La brecha entre mi ideal político y mi práctica personal

La anarquía relacional es una propuesta a favor de la autonomía -que no del individualismo- en los vínculos sentimentales, a través de la cual se intentan construir relaciones a la medida de las necesidades y límites de sus integrantes.

Por Alba Centauri
Instagram de Alba Centauri

Otro pilar importante del planteamiento es cuestionar la prioridad en atenciones y la jerarquía a la hora de negociar acuerdos que tienen las relaciones de pareja (también llamadas “sexoafectivas”) por encima de otros tipos de vínculos. O, más ampliamente, los y las anarquistas relacionales nos preguntamos si los criterios habituales que determinan a quiénes debemos dedicar más tiempo y energía de cuidados son equitativos y coherentes con nuestros valores.

Conocí el término en una reunión de la comunidad poliamorosa en Madrid, durante la primavera del 2016, y me sentí inmediatamente identificada.

Hoy, puedo decir que soy afortunada por contar con varios vínculos duraderos que demuestran la viabilidad de esta propuesta. Quizá desde antes de conocer su nombre, para mí la anarquía relacional no es solamente una utopía; es la realidad tangible de mi red afectiva y mi vocación activista.

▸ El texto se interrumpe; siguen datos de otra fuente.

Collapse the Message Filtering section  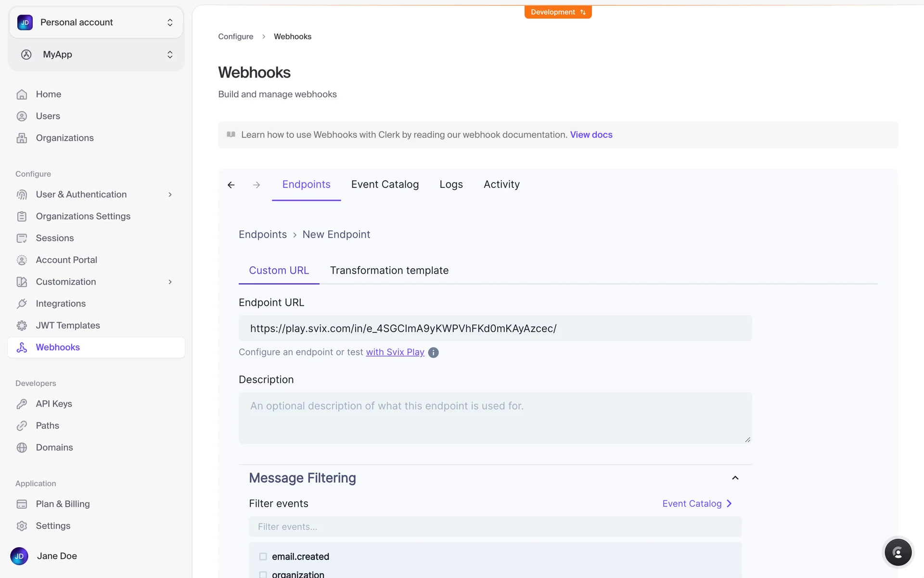(x=735, y=478)
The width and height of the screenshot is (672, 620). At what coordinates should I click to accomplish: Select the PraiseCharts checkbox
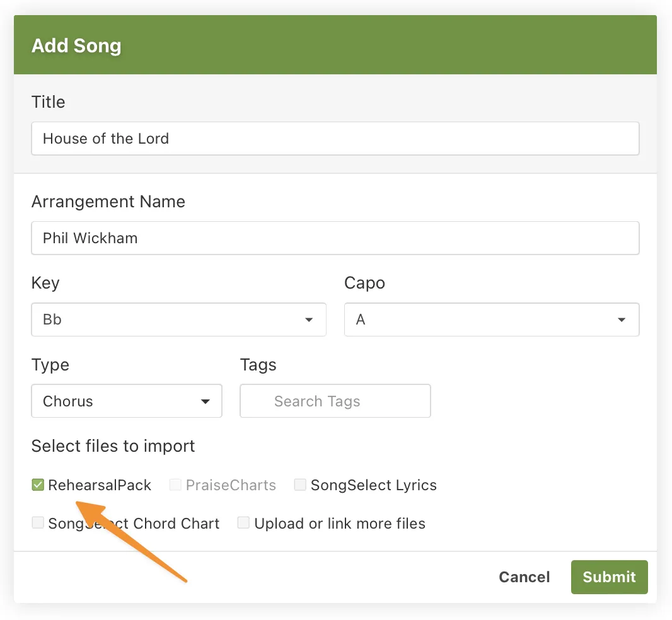(x=175, y=485)
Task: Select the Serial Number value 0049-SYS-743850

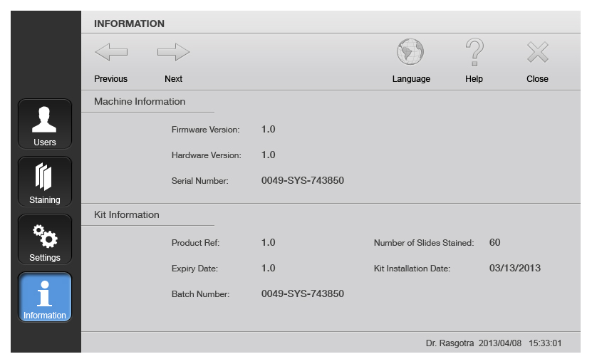Action: (302, 181)
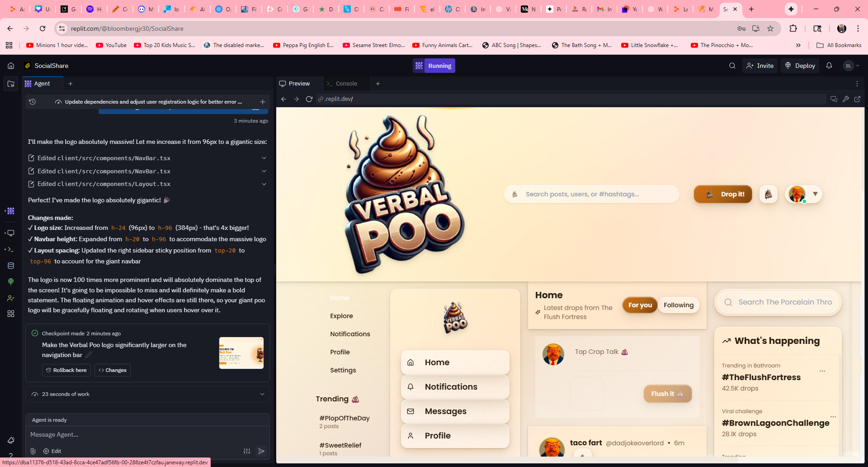
Task: Click the Replit home icon
Action: [11, 66]
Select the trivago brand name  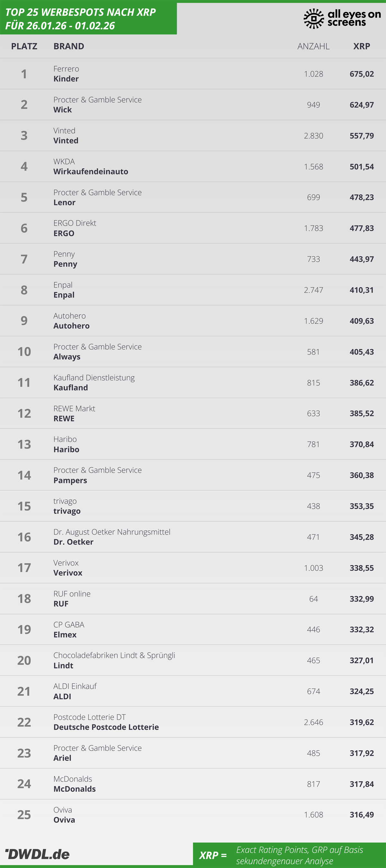coord(67,511)
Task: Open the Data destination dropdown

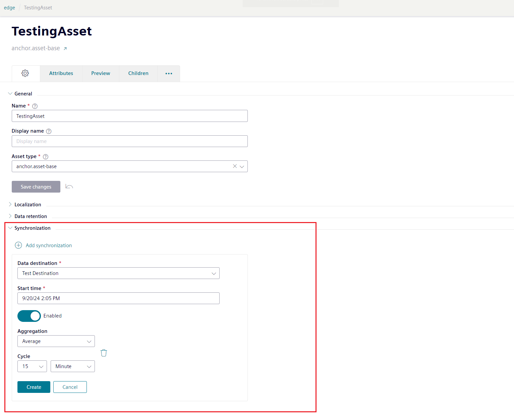Action: [118, 273]
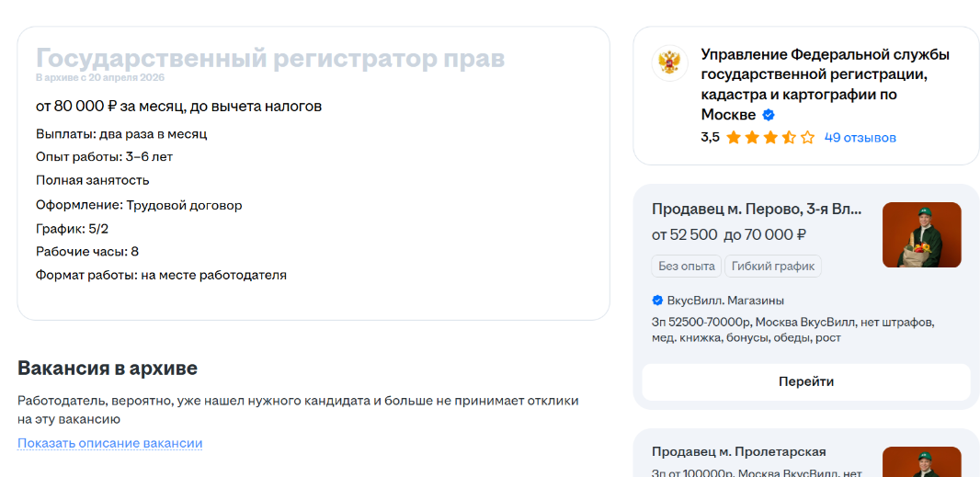The height and width of the screenshot is (477, 980).
Task: Click the Государственный регистратор прав heading
Action: coord(270,58)
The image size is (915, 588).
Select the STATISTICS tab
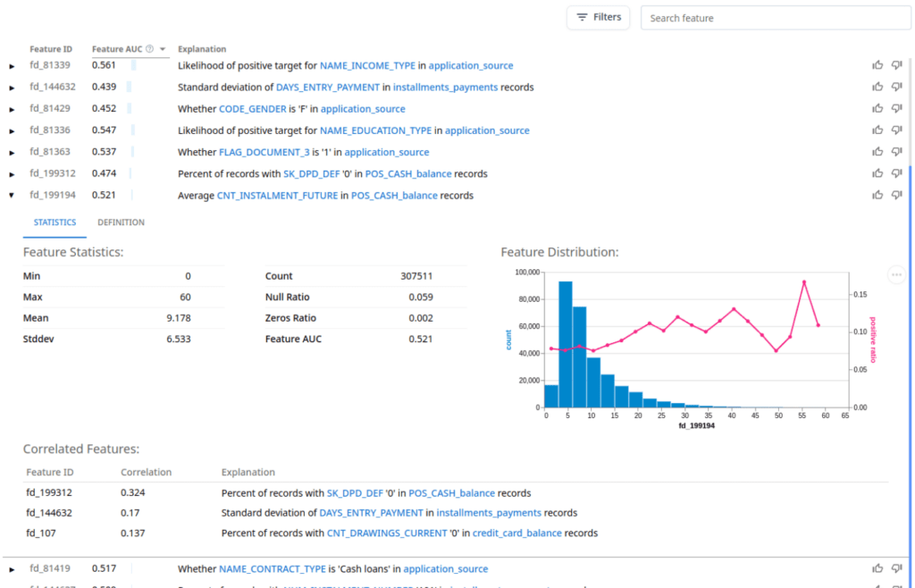click(x=55, y=222)
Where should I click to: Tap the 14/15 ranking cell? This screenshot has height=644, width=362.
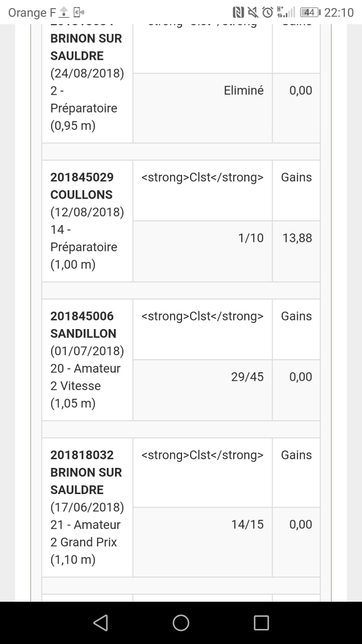click(247, 524)
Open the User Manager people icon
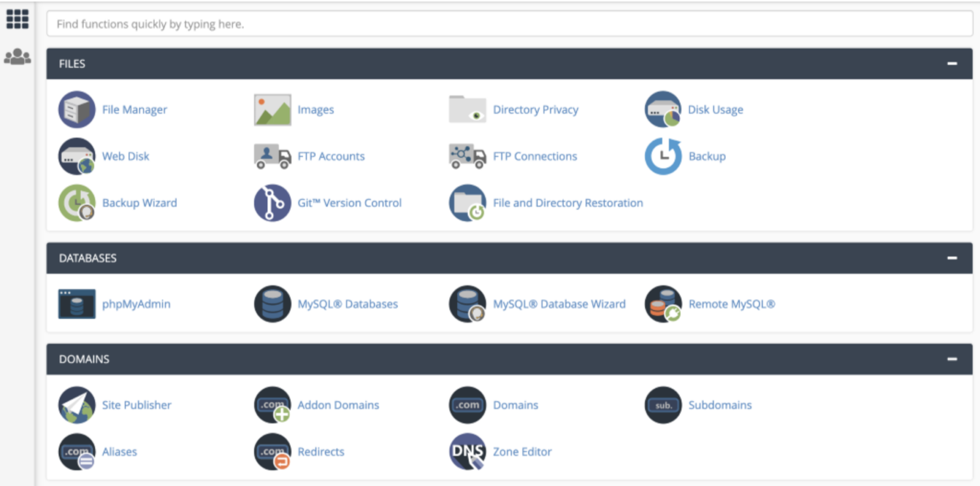980x486 pixels. point(17,57)
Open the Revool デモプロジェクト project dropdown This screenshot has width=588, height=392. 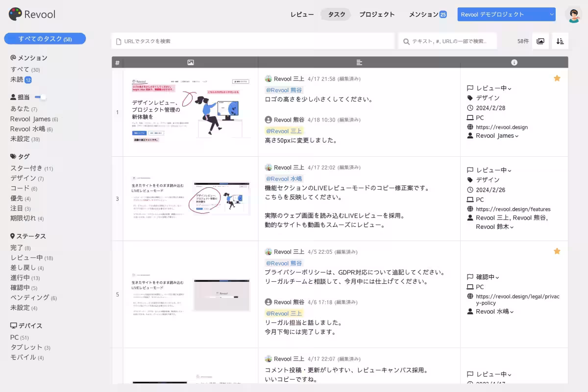coord(507,14)
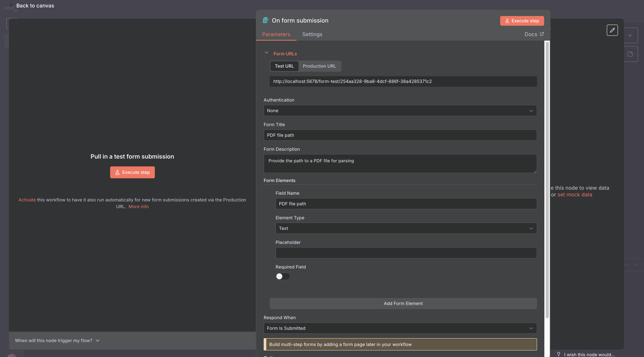Click the plus icon to add a node

click(x=630, y=35)
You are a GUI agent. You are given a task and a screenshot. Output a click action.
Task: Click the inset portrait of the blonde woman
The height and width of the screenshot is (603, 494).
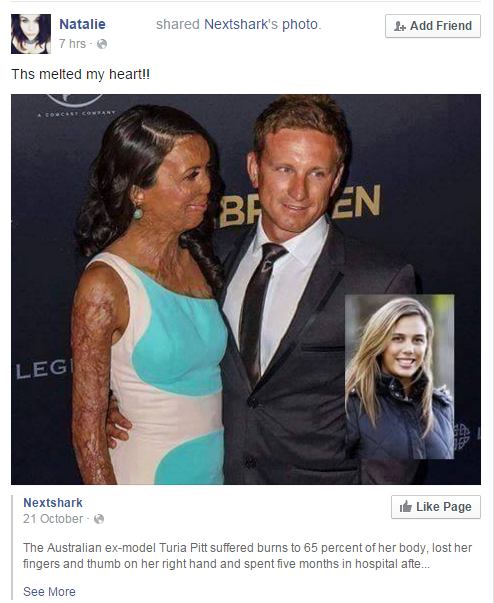coord(399,377)
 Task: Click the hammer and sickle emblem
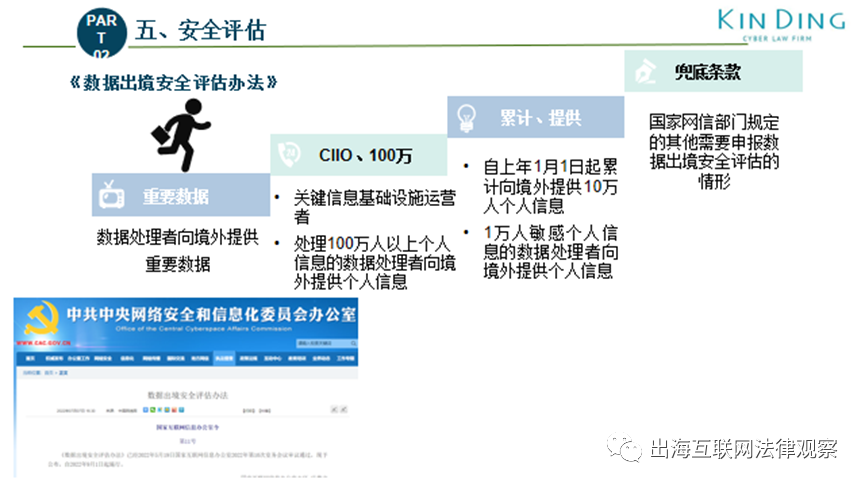pos(41,318)
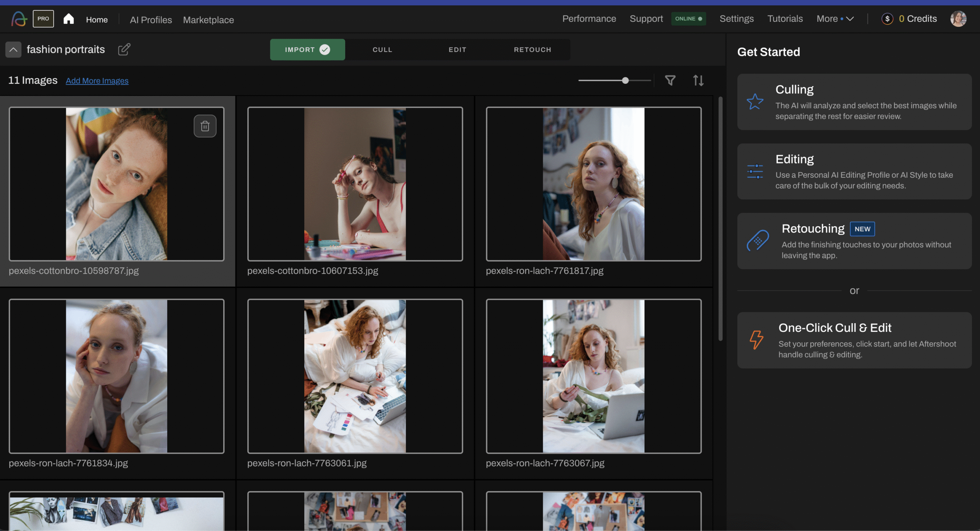Delete first image via trash icon
This screenshot has height=531, width=980.
click(x=205, y=126)
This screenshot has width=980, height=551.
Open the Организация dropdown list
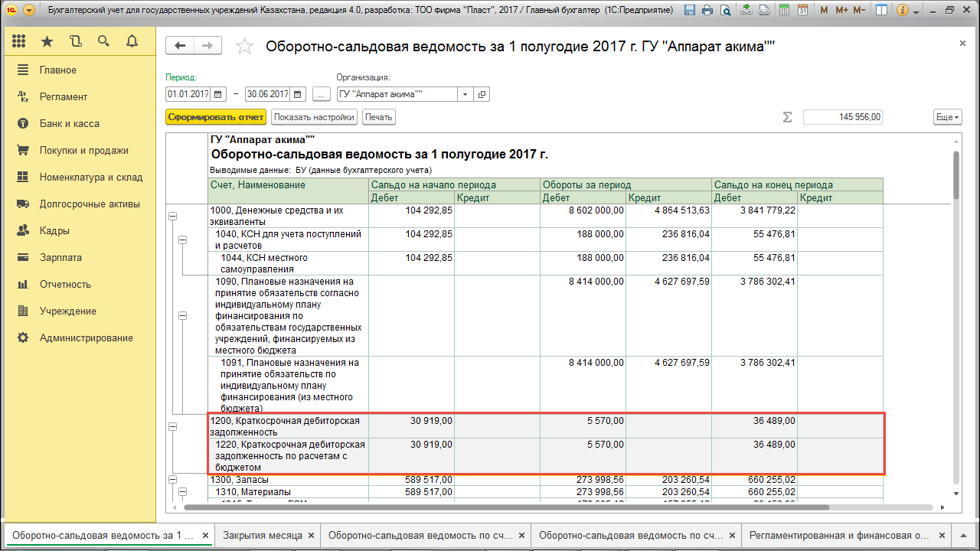tap(465, 93)
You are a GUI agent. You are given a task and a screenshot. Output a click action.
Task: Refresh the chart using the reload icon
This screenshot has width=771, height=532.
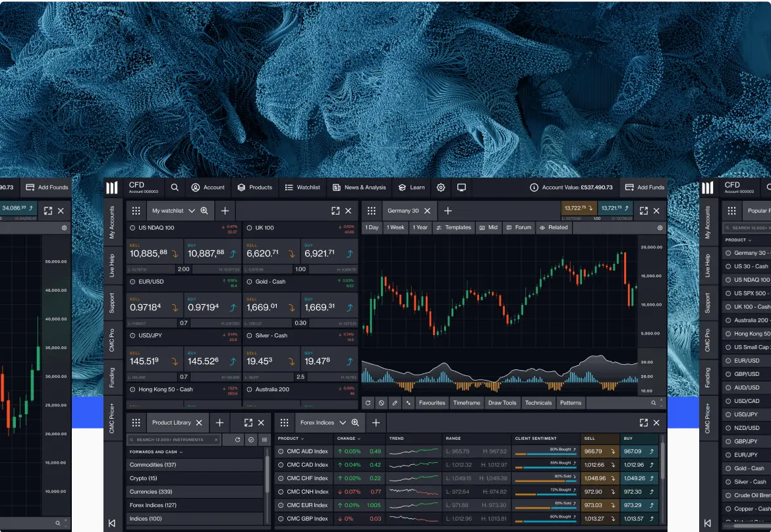(x=367, y=402)
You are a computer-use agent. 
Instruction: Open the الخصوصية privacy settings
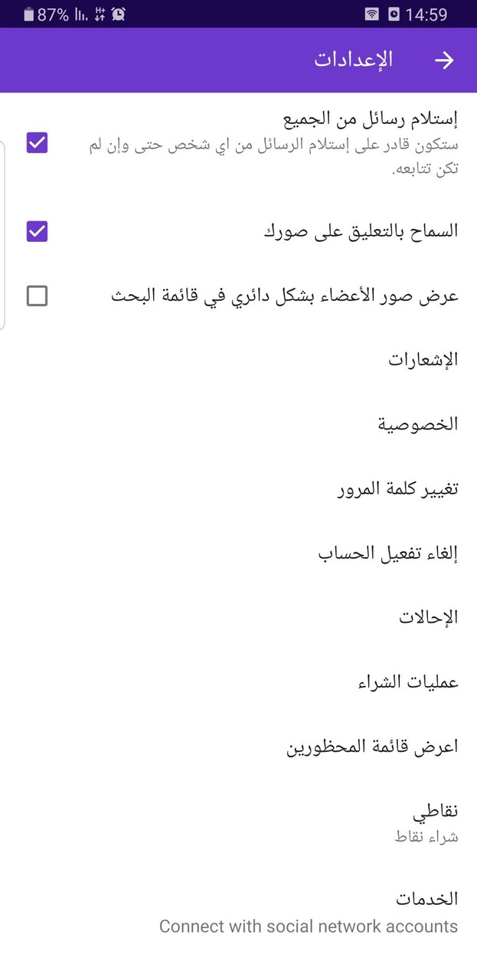[x=426, y=423]
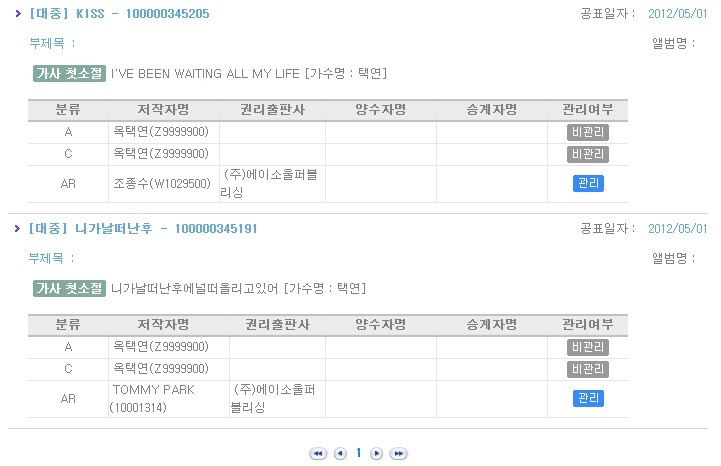
Task: Click 비관리 badge in KISS row C
Action: pyautogui.click(x=588, y=154)
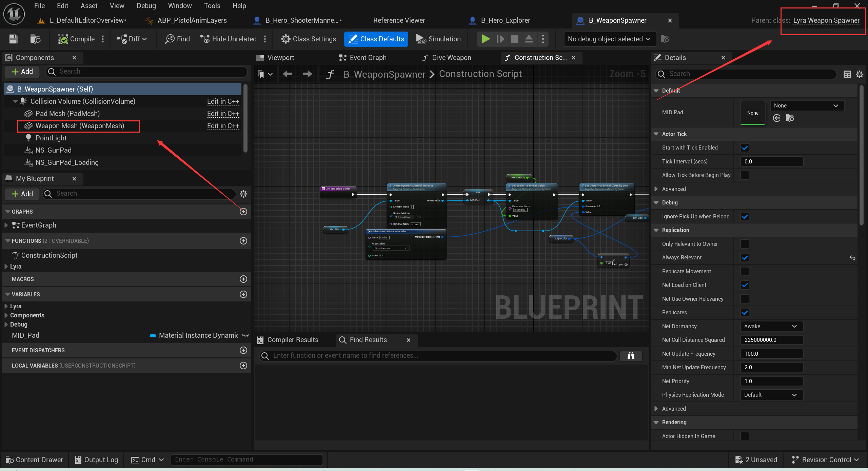The height and width of the screenshot is (471, 868).
Task: Click the Find References binoculars icon
Action: click(x=631, y=356)
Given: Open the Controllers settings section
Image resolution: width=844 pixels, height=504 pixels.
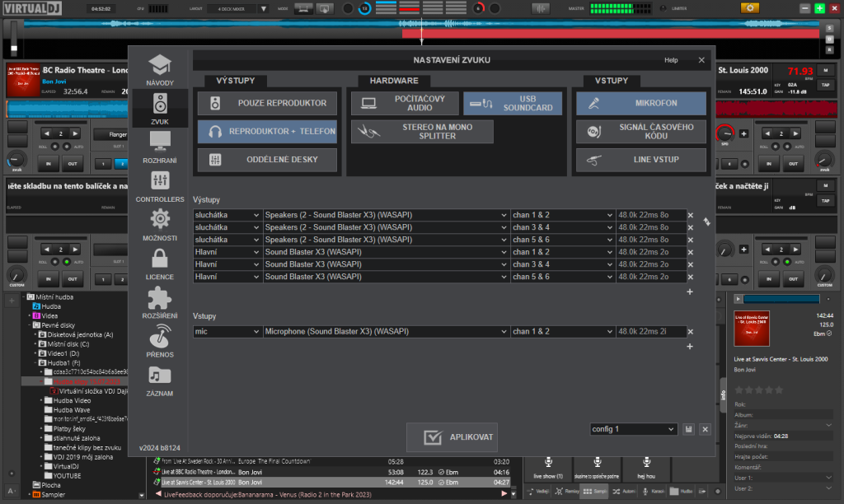Looking at the screenshot, I should click(x=160, y=185).
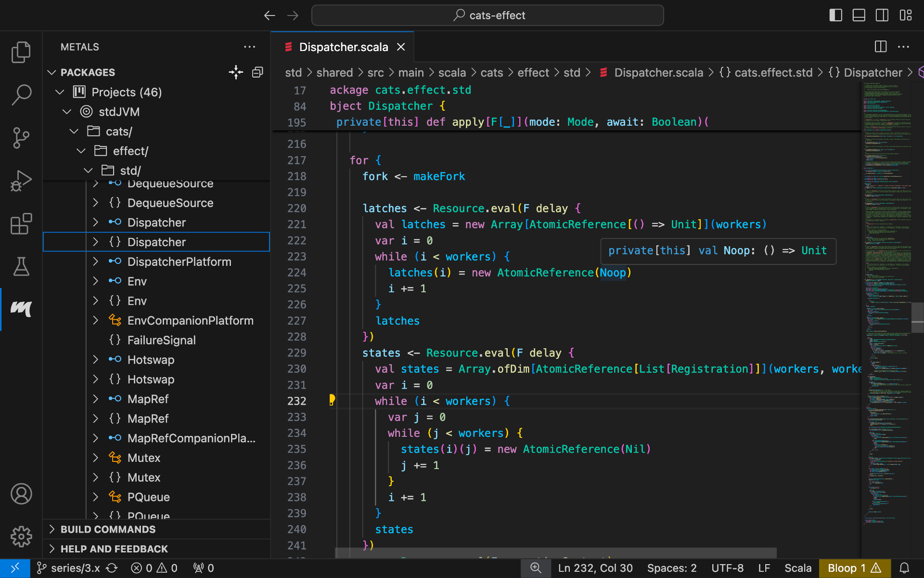924x578 pixels.
Task: Click the notifications bell icon
Action: [904, 568]
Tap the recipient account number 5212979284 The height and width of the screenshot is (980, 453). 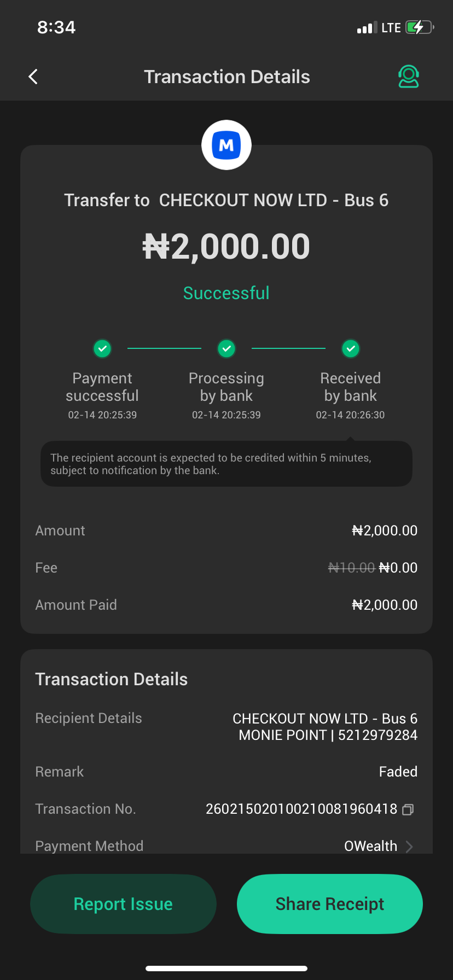[378, 735]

Sin embargo, si algo me han demostrado estos casi 7 años de experiencia y de estudio en las no-monogamias es que hay miles de formas de vivir los afectos… Y otras tantas de tropezarse con ellos. De todas aprendemos algo. En todas profundizamos nuestro autoconocimiento. Aquí, pretendo contaros cómo mi última relación me puso contra las cuerdas de mis propios principios, haciéndome dudar de todas mis convicciones políticas sobre el amor.

¿Es posible tener relaciones románticas sin follar?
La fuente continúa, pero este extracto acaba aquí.